▶ **SET PROBLEM**
Recast the entries below as a numbered list, starting with the line that contains "Click the Delete (删除) trash icon" and going on through the line that contains "Action: (x=244, y=283)", dropping any blank lines. Leave the pictures out.

▶ **MATERIAL SUPPLIED**
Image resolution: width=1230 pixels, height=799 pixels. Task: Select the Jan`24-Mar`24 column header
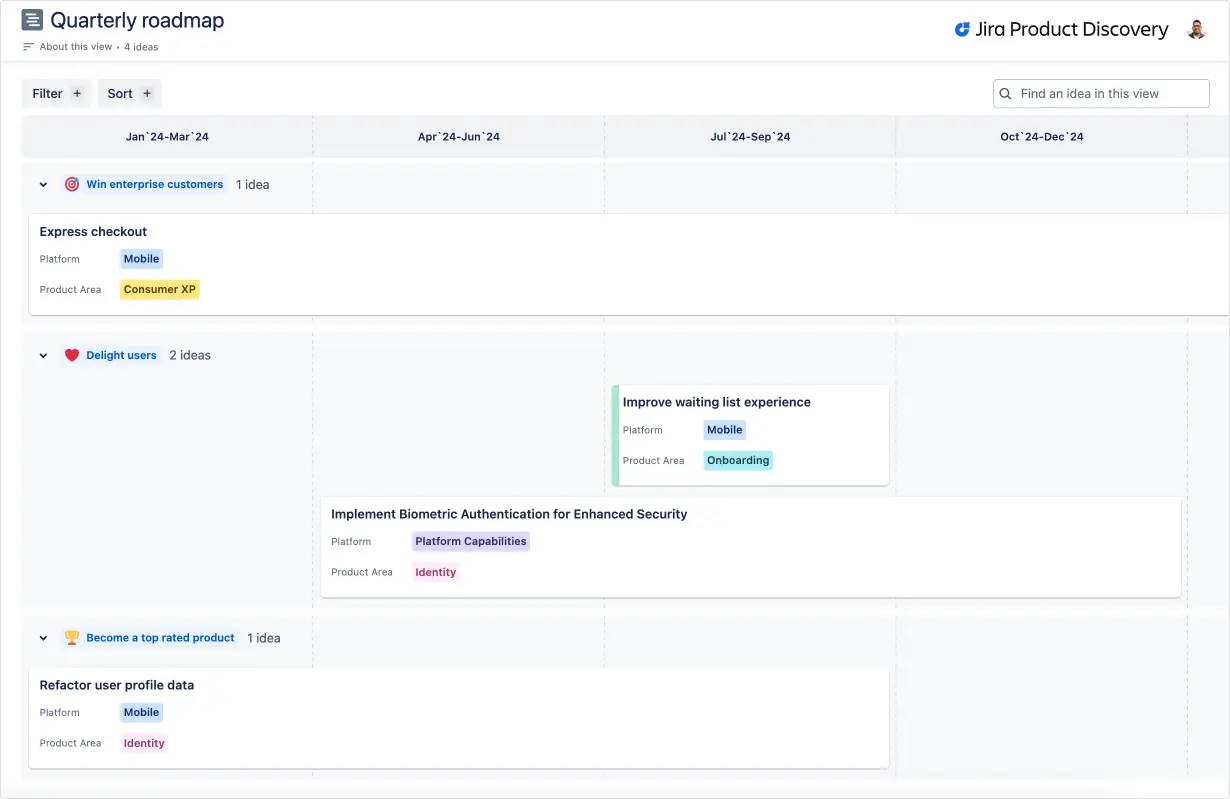(x=167, y=137)
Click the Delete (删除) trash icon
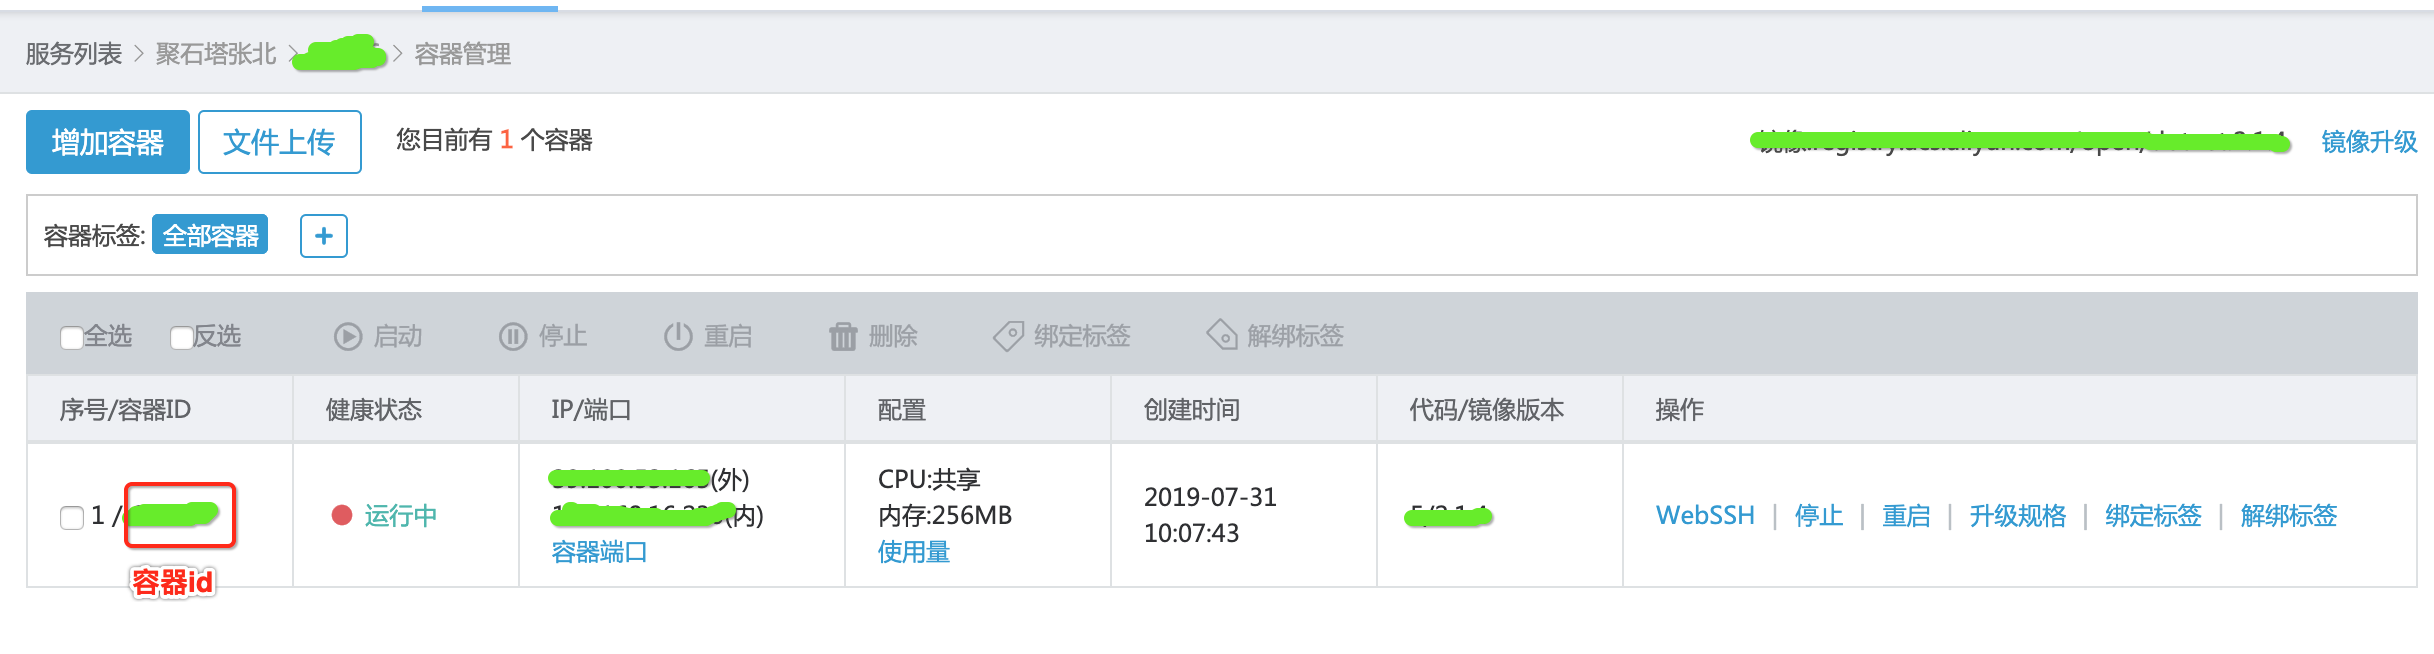 pos(843,337)
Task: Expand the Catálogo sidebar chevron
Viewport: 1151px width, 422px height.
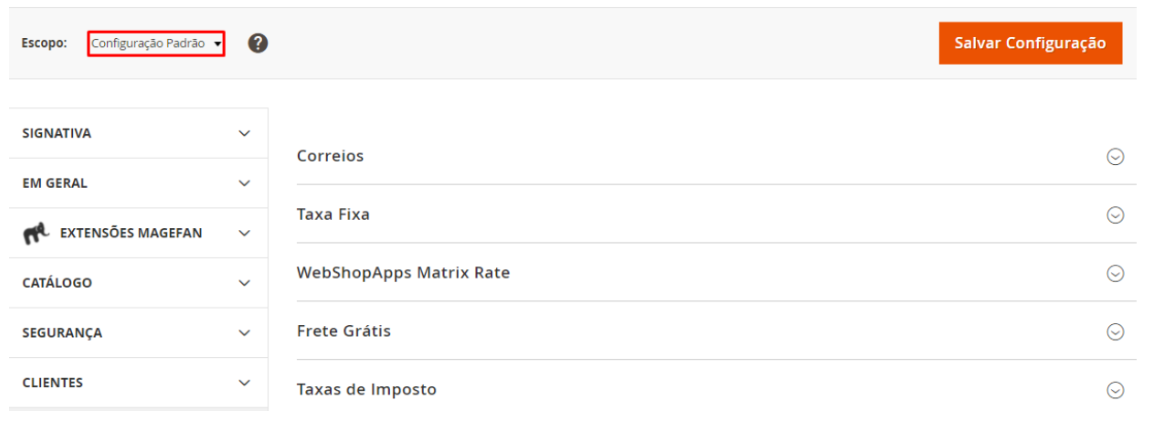Action: (x=244, y=283)
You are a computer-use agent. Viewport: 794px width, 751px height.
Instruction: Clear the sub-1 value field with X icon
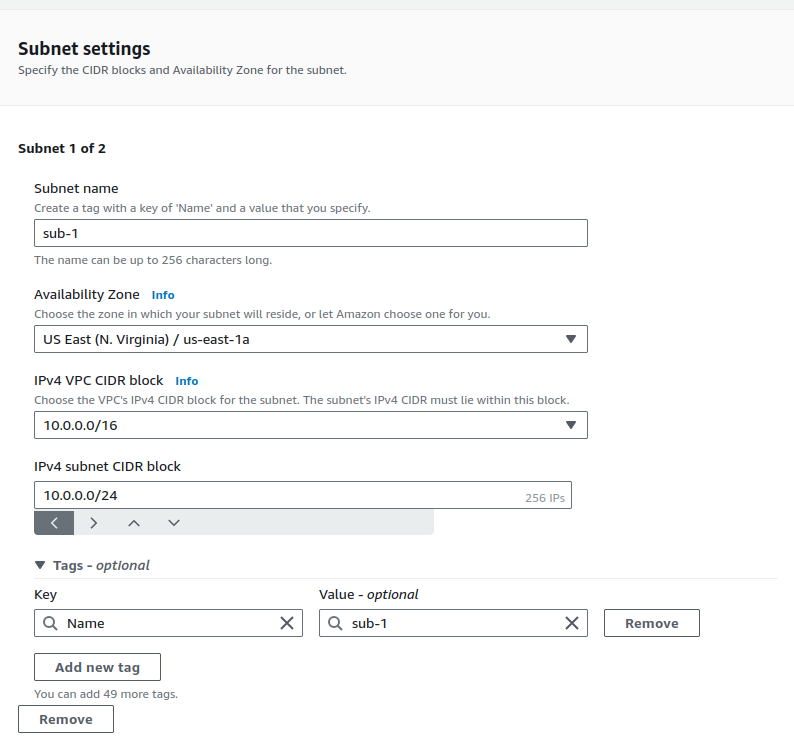pyautogui.click(x=572, y=623)
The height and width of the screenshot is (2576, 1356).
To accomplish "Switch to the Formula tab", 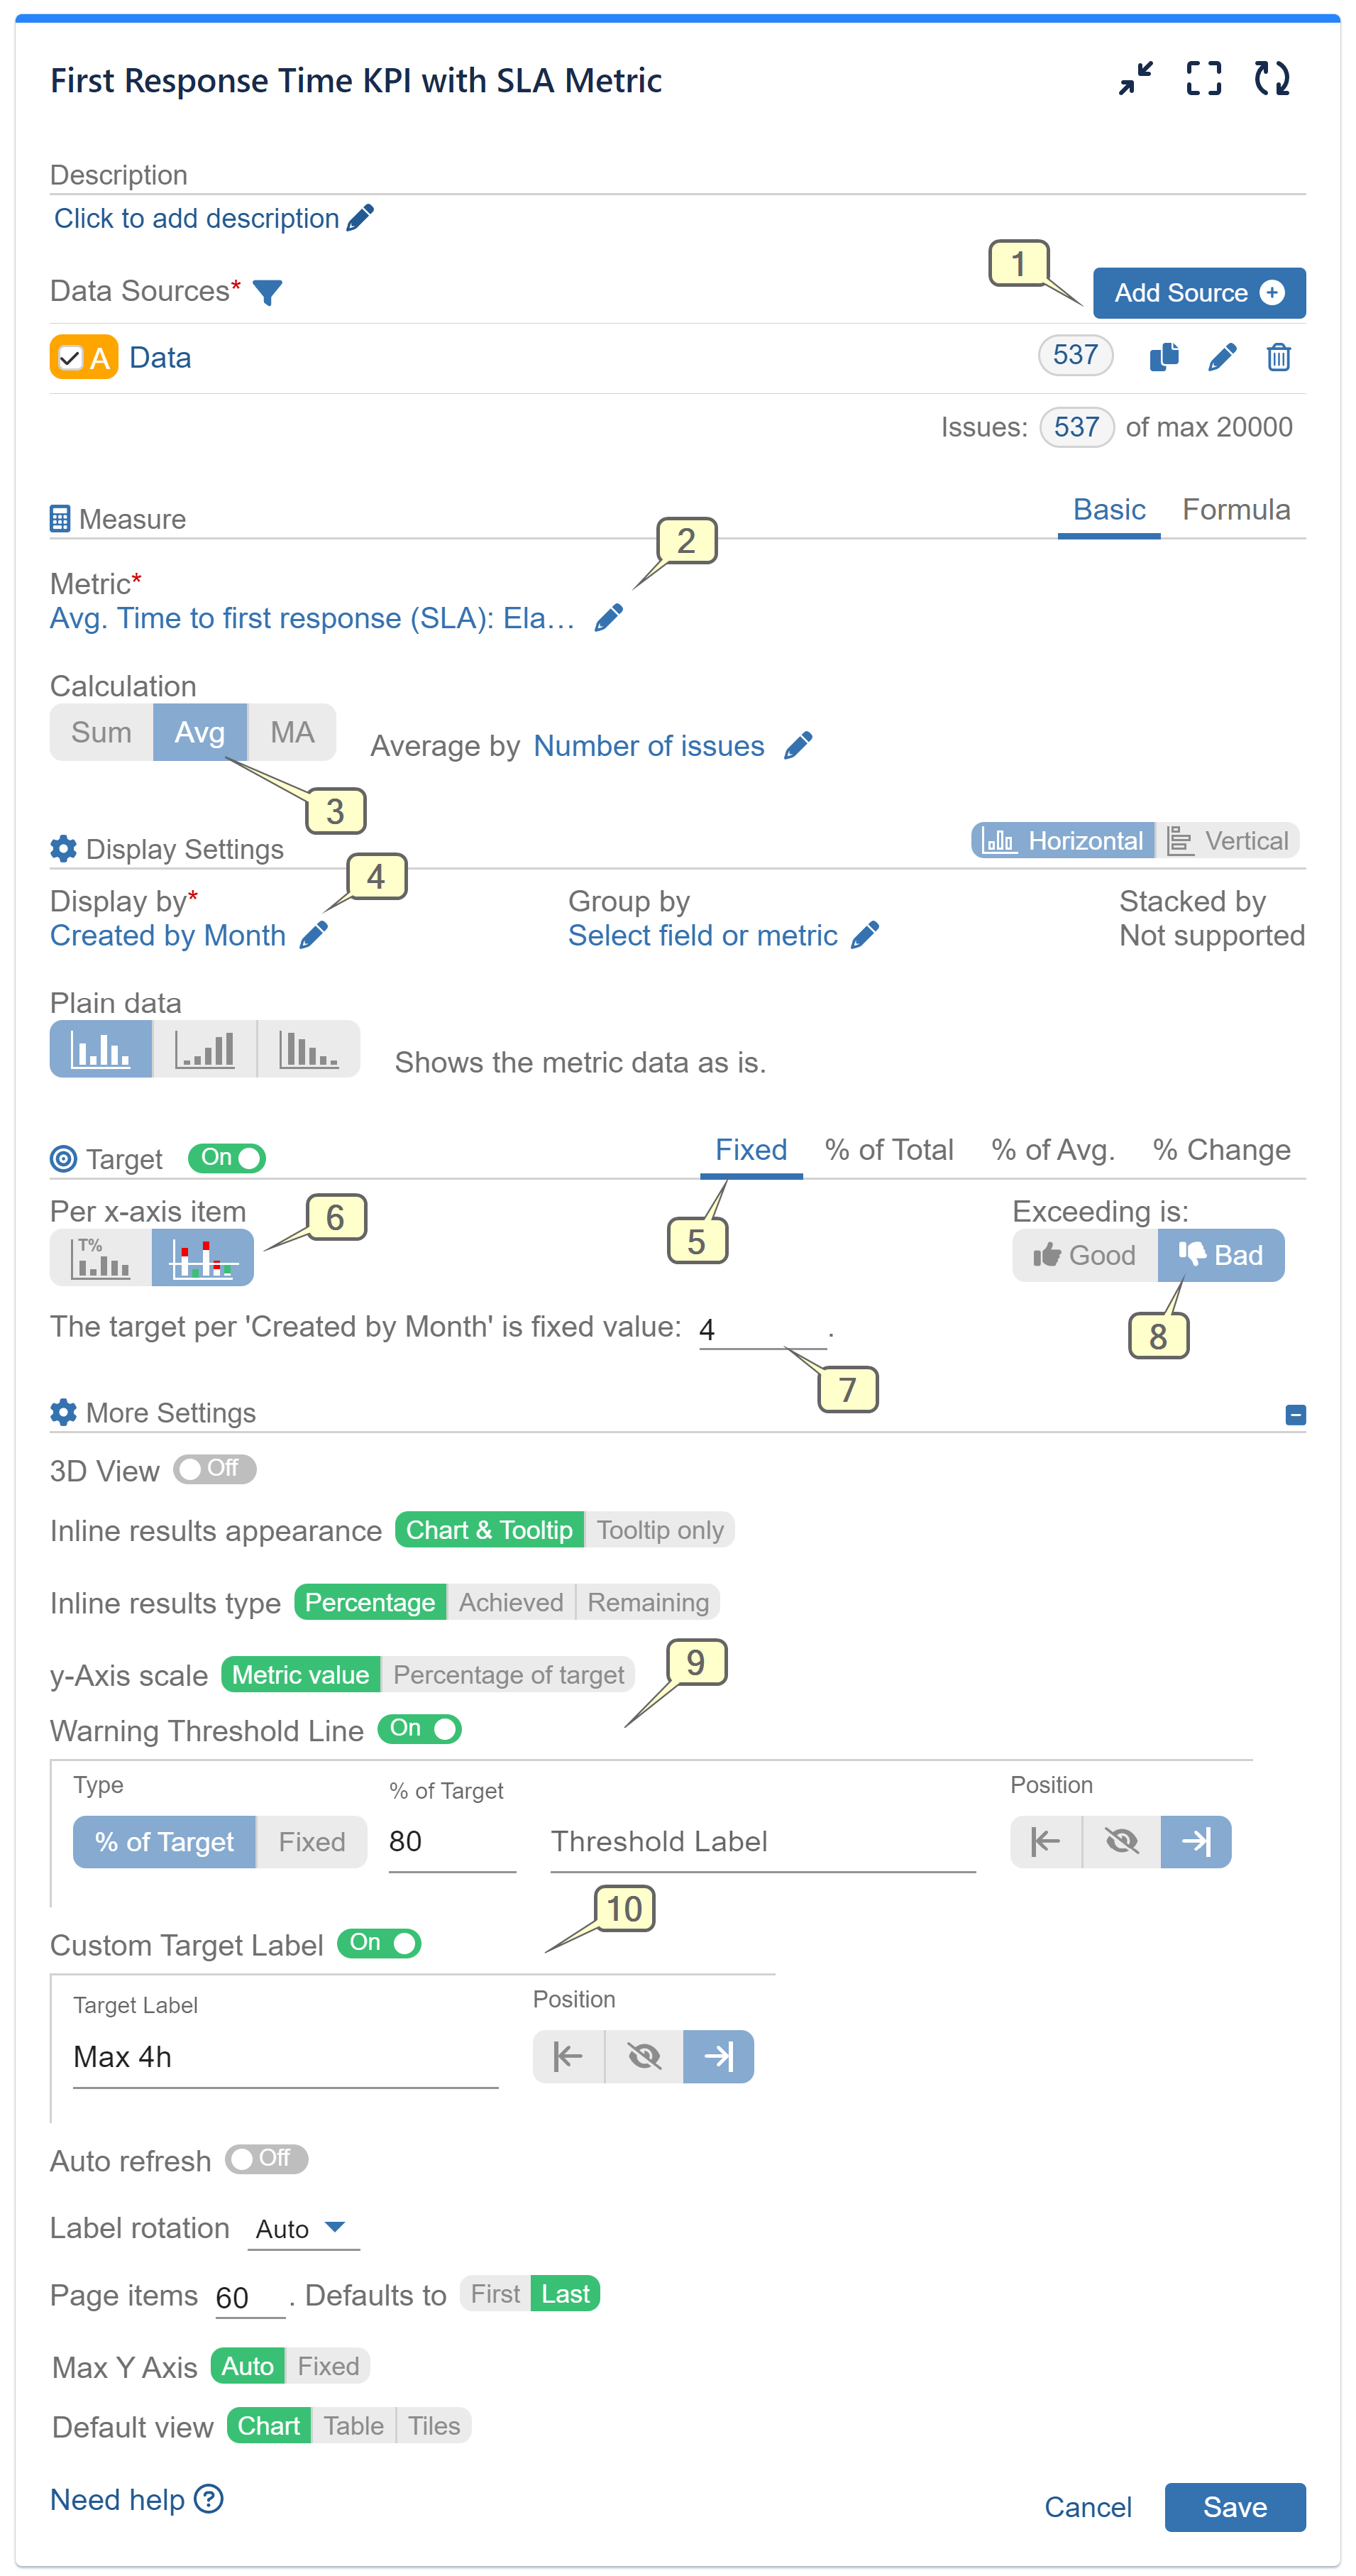I will [x=1237, y=509].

▶ **THE COMPLETED TASK**
1. Click the Delete (删除) trash icon
2.  pos(843,337)
3. Task: Expand the Catálogo sidebar chevron
4. Viewport: 1151px width, 422px height.
5. Action: (x=244, y=283)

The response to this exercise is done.